The Scotti were people from Ireland who colonised Alba
(Scotland); the ancient alb-element, meaning snow, white,
or a high place which attracted snow, gives us Alp,
Albany, Albion, Albania. 

Ireland (Latin Hibernia - Winterland) is named after
an obscure early earth-goddess Éire.

The Rus element of 'Russia' (Rossiya) comes from Ruotsi,
the Finnish word for Sweden, because of the Swedish Vikings
who lightly colonised the gold/amber corridor through Western Russia
and Ukraine to Constantinople or Byzantium
(which they called Miklagard = Great City).
The Finnish word for 'Russia', however, is Venäjä - I don't know why -
and for 'Germany' is (unsurprisingly when you think of the geography) Saksa.

The English word Slav, like the French word slave
seems to have been borrowed from Medieval Latin sclavus or slavus,
itself a borrowing - and from Byzantine Greek σκλάβος (sklábos) 'slave'
into which the Emperors of the East turned some Bulgarians
(who, amazingly, gave the words bugger and buggery to English
and Bougre to French.

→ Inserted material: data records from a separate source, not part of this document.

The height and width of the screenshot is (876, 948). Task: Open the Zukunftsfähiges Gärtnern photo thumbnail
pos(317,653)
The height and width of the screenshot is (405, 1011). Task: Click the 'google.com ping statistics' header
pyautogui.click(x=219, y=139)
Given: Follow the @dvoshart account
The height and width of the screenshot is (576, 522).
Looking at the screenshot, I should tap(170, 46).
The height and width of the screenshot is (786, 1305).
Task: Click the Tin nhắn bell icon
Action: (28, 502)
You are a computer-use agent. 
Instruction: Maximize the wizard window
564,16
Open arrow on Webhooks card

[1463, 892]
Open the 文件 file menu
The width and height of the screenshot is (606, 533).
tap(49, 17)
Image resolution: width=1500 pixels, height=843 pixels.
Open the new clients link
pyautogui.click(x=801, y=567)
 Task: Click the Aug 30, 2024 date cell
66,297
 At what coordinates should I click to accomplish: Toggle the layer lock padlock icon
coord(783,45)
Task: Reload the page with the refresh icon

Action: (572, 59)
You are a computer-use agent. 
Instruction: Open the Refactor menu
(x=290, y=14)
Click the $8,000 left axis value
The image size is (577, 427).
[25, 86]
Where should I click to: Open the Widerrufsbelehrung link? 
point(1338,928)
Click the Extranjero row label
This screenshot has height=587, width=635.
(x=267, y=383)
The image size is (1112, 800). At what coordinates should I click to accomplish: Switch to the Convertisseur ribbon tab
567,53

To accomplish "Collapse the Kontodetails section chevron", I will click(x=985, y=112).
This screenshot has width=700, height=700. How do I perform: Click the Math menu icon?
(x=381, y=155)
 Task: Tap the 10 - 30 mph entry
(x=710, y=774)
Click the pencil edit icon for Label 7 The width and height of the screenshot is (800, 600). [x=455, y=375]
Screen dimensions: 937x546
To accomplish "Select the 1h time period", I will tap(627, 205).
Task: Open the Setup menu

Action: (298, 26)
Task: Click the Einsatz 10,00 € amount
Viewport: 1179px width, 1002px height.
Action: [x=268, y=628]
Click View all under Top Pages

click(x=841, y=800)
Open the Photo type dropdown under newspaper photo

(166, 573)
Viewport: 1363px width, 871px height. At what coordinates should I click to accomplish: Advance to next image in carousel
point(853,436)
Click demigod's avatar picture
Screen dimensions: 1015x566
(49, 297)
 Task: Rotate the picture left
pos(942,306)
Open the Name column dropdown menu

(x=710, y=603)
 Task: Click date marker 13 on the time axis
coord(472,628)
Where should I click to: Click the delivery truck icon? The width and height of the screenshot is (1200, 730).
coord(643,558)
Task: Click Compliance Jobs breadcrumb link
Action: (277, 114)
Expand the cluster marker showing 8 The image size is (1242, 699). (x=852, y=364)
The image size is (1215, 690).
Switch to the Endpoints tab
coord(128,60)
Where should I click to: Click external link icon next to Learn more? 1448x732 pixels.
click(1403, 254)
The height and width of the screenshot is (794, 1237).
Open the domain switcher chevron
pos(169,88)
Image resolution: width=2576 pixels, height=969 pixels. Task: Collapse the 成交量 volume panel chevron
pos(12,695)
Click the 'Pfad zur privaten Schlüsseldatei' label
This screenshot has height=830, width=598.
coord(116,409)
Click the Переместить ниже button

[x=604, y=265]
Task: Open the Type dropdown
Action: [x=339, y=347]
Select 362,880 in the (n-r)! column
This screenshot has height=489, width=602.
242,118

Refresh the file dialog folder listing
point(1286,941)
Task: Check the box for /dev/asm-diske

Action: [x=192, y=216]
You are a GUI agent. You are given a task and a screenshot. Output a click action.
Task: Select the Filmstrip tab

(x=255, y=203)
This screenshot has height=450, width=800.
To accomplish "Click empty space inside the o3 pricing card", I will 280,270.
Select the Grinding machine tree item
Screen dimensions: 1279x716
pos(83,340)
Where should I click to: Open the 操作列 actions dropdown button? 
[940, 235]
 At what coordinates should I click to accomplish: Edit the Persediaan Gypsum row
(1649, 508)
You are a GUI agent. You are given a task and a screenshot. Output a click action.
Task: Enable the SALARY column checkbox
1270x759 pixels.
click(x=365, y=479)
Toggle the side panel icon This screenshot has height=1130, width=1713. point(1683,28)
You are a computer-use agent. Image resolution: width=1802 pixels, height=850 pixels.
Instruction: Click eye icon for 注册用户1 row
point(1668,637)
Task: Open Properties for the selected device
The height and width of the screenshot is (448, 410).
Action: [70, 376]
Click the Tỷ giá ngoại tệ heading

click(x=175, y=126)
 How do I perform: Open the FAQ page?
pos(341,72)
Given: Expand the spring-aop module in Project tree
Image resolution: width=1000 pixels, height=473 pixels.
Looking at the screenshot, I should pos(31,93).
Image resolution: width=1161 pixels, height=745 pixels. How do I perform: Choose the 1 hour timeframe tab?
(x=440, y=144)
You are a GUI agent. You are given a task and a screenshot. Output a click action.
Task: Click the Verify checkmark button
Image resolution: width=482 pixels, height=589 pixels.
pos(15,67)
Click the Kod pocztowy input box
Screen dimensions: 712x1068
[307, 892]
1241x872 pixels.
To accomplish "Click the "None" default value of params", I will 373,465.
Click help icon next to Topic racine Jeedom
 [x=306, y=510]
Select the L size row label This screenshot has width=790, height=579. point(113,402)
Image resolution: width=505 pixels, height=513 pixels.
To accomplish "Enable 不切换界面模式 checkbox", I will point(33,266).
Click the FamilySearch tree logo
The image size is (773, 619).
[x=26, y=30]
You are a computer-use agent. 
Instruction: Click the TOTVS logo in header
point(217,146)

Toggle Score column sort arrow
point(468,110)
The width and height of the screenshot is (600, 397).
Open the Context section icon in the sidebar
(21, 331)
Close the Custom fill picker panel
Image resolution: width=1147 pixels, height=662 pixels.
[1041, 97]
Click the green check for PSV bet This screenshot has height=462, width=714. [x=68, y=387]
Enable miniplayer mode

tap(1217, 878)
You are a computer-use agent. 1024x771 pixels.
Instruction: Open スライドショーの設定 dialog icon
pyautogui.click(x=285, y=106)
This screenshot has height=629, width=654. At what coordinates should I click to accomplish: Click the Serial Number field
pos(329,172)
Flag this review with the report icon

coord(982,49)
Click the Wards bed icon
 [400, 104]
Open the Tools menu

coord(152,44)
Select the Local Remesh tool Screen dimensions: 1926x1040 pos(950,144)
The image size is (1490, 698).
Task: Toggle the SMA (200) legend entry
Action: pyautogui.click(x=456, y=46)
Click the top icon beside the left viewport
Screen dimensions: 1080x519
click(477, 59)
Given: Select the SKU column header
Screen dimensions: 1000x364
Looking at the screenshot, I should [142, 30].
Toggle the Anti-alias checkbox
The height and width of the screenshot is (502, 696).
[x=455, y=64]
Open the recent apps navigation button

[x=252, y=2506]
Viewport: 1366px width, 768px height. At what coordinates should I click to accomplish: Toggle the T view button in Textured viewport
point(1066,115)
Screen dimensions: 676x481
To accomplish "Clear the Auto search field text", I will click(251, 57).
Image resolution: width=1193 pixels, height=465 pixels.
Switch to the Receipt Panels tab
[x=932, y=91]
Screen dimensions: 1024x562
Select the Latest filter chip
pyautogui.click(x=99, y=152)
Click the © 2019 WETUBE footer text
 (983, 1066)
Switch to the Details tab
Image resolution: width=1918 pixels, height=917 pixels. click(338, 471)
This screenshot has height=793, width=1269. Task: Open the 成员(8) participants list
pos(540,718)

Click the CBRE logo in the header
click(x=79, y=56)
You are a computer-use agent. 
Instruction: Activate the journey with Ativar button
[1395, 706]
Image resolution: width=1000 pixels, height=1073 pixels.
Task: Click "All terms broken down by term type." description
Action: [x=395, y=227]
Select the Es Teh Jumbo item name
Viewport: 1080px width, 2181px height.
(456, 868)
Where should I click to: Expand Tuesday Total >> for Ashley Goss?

Modern Bulgaria was a place of many Bogomils
or Cathar-Albigensians.)  The Nazis must have liked this consonance.
Not all Nazis were German-speakers. There are no more
'Hellenic' Greeks than there are ancient Roman Romanians.

The Slavic word for Slav comes from slovo = 'word'
- indicating those who spoke an understandable (Slavonic) language
and not Hungarian, Finnish, Romanian, Vlach, Albanian, Greek
or babbling barbarian German. 



2 comments:

Anonymous said...

Señor Auban
you are a gifted linguist. Raul
Why did you change the color?

Wofl said...

No, Señor Paraguayo, I am not a linguist - just interested in linguistics.

I had not changed the black background of my blog in seven years, so I thought I would brighten it up, and have a larger size of text. I hope you approve. :-)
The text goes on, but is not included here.